TL;DR - Anubis is now protecting git.gluecode.net

I keep a couple of local mirrors of big, public repositories so I can do various git things locally on my server. Repos like mediawiki-core or the linux kernel or servo are fairly large and pulling them regularly as a full mirror means I don’t have to worry about whether or not upstream is available.

Meme of Ralph saying “I’m in danger” captioned with “When you host large repos”

Somehow AmazonBot, Claude, ChatGPT, and others found my server. They decided it was a good idea to click on every comparison link (repeatedly). They refused to honor robots.txt, so I put a 403-redirect for all “bot” user strings in nginx. That took out the “polite” bots that modified their user-agent string, like AmazonBot and ChatGPT, but there was a non-zero contingent of bots that did not care and proceeded to keep hitting my server.

Anubis saves the day

I did the somewhat-smarter thing back when I configured nginx and made cgit run within fcgiwrap, instead of the original apache/bozohttpd method of direct CGI invocation.

By running in fcgiwrap, I was already prepared to inject Anubis into the workflow. (Thank goodness for Xe caring about getting Anubis functioning on FreeBSD!) After following a few instructions to move my nginx-server directive for the cgit instance over to a socket-only listener, adding anubis was… easy.

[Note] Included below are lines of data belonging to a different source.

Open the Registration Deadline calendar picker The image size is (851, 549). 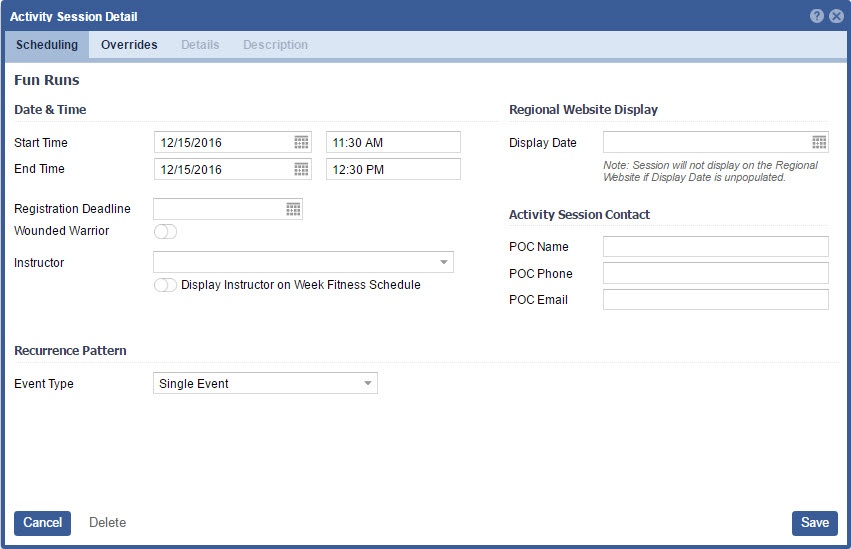293,209
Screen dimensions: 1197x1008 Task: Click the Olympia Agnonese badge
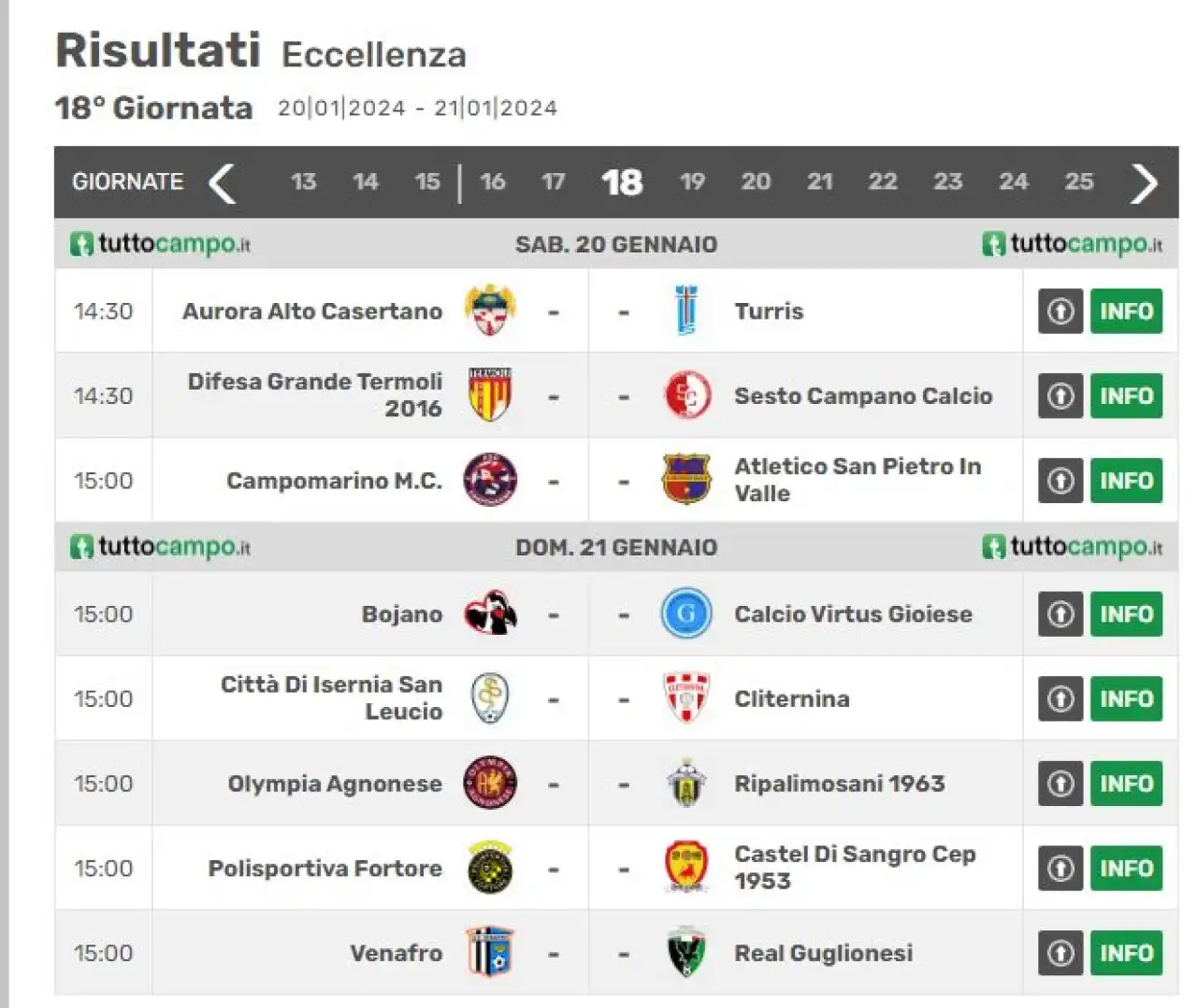tap(490, 783)
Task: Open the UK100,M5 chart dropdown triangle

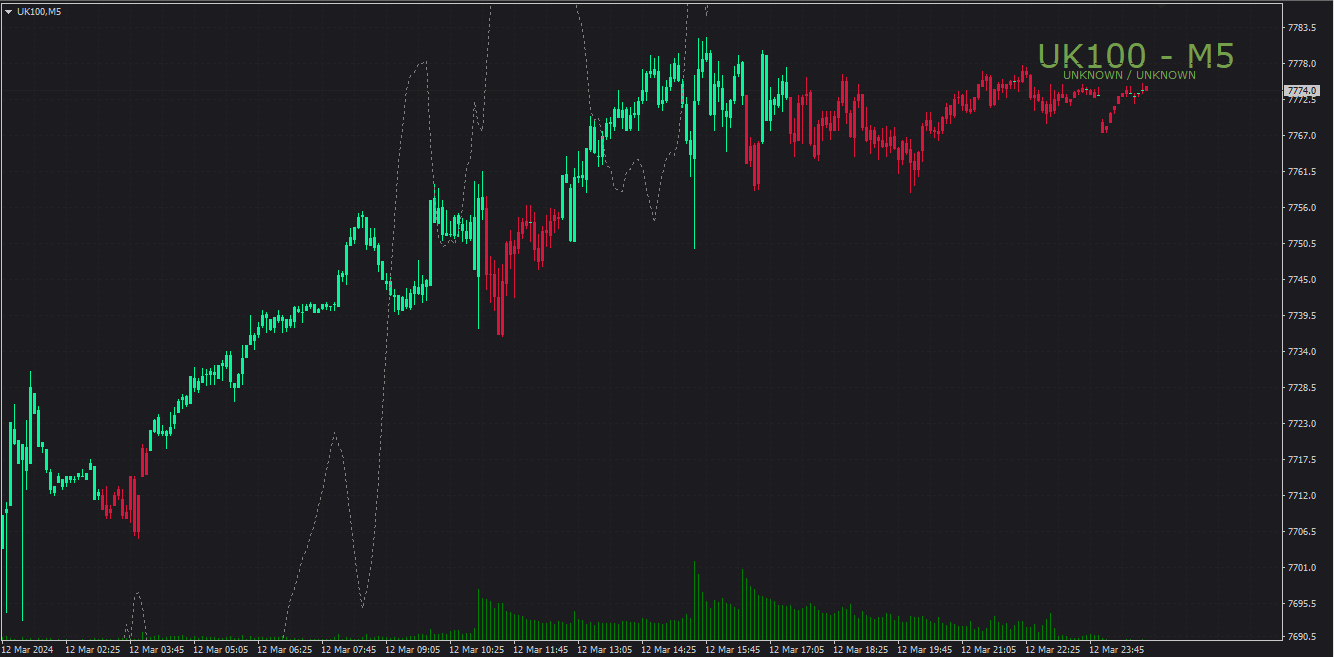Action: click(x=8, y=11)
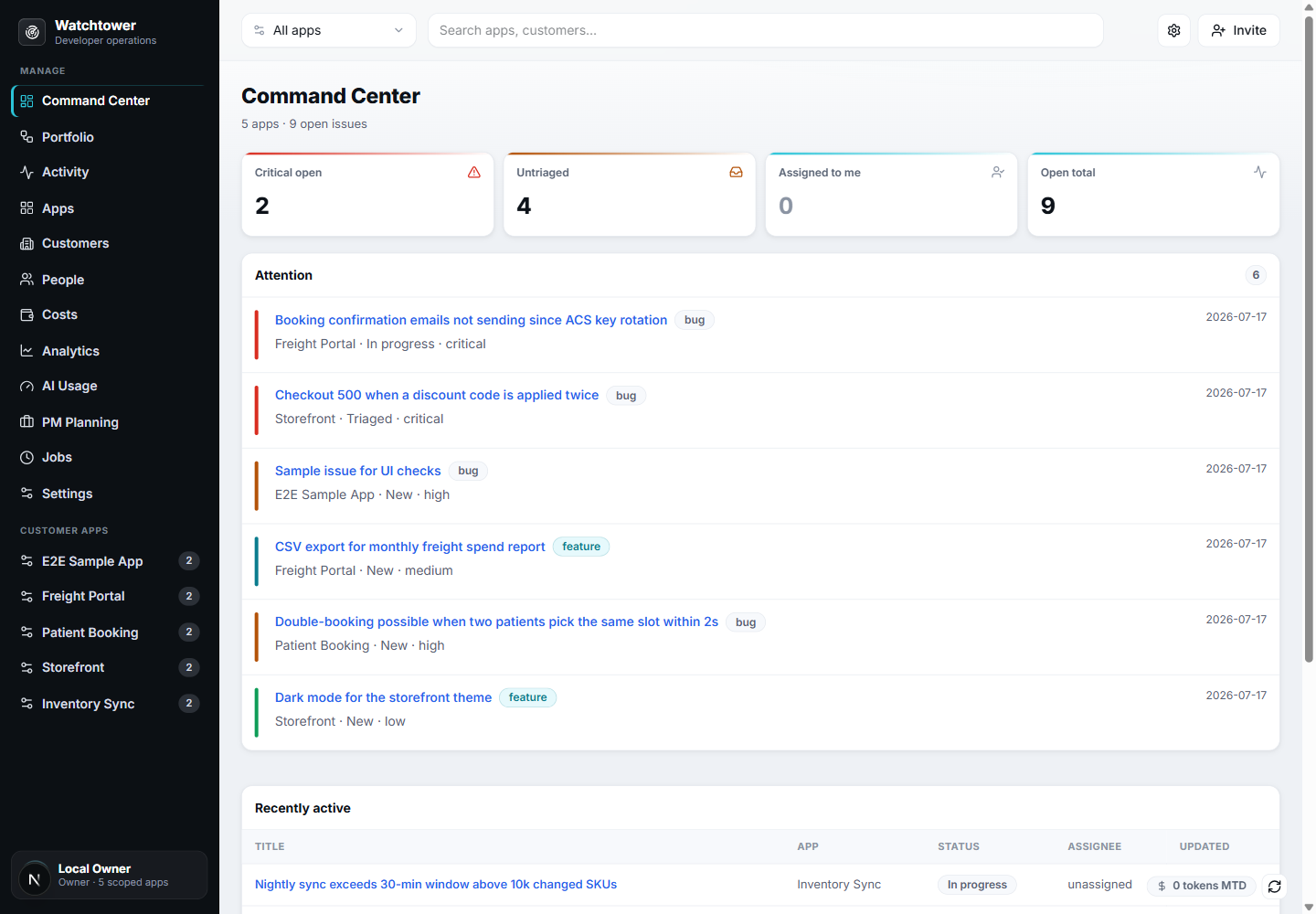Image resolution: width=1316 pixels, height=914 pixels.
Task: Open the Checkout 500 discount code issue
Action: 437,395
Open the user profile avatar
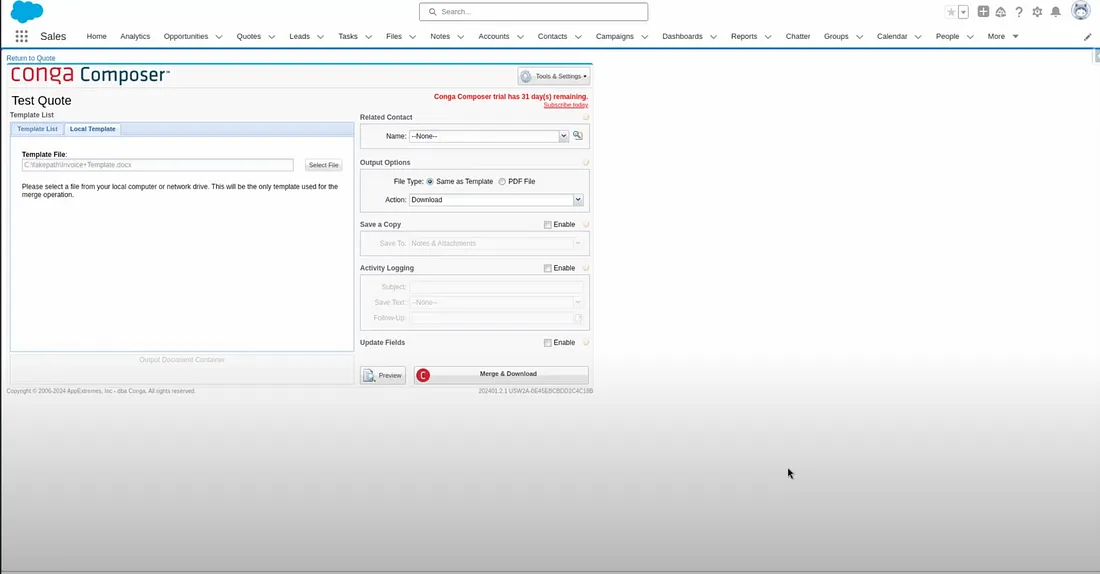 (x=1080, y=11)
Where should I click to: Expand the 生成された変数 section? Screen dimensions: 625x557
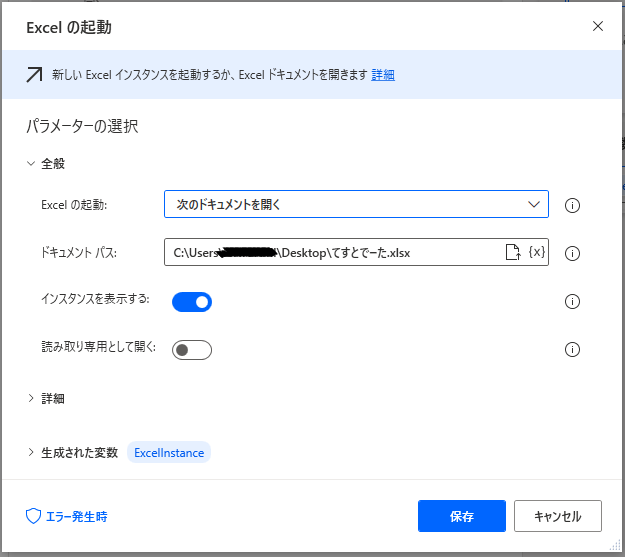point(76,452)
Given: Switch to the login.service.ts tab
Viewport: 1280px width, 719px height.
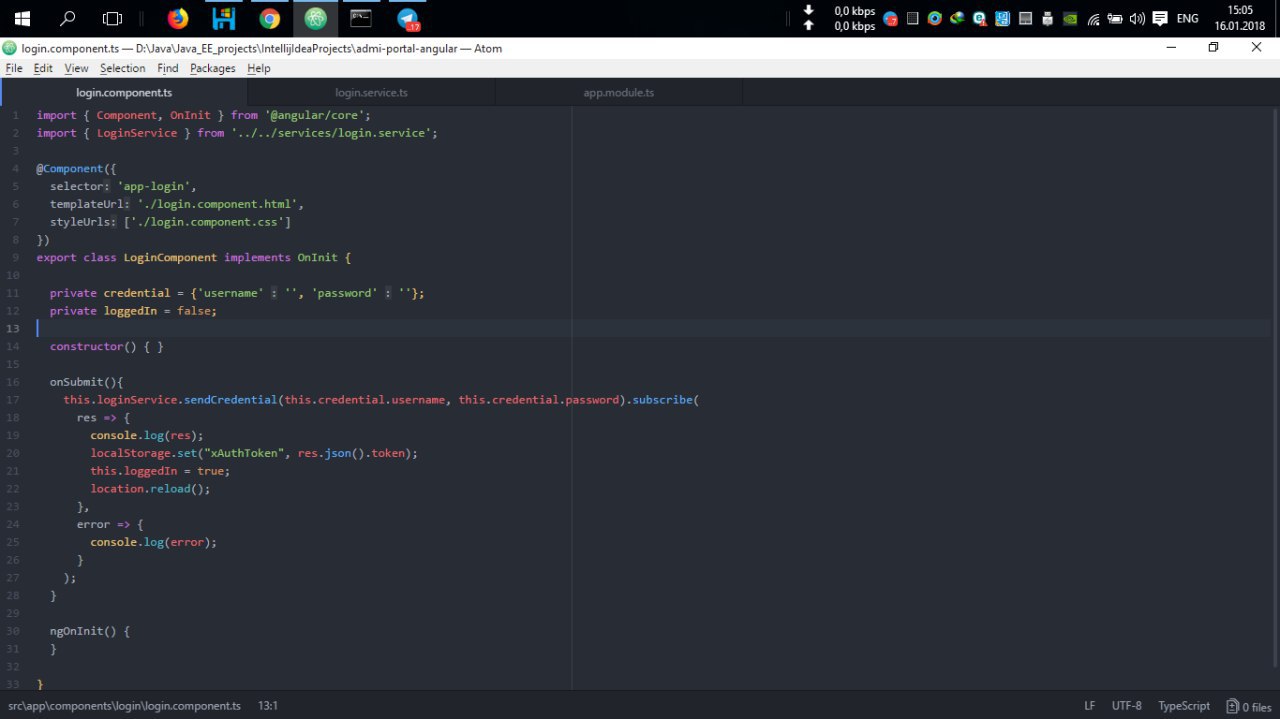Looking at the screenshot, I should [x=371, y=92].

Nginx is both the TLS frontend and the backend for anubis to do its thing, so I get full protection for my computationally-expensive subdomain.


I’ve since “enhanced” the policy definiton for anubis to be a bit more brutal with bots, but the answer to every bot-like client will be “Absolutely Not”. I’ll work on allow-listing groups like the Internet Archive, but they don’t seem to play by any rules, and all of this code will be backed up separately anyway.

Thanks again to Xe. I made sure to increase my donations, as this is more than worth the money for an otherwise free product.

If you want to use this for commercial purposes, make sure to sponsor development. Your company is worth spending some money to make sure you survive the current/oncoming LLM crawler onslaught.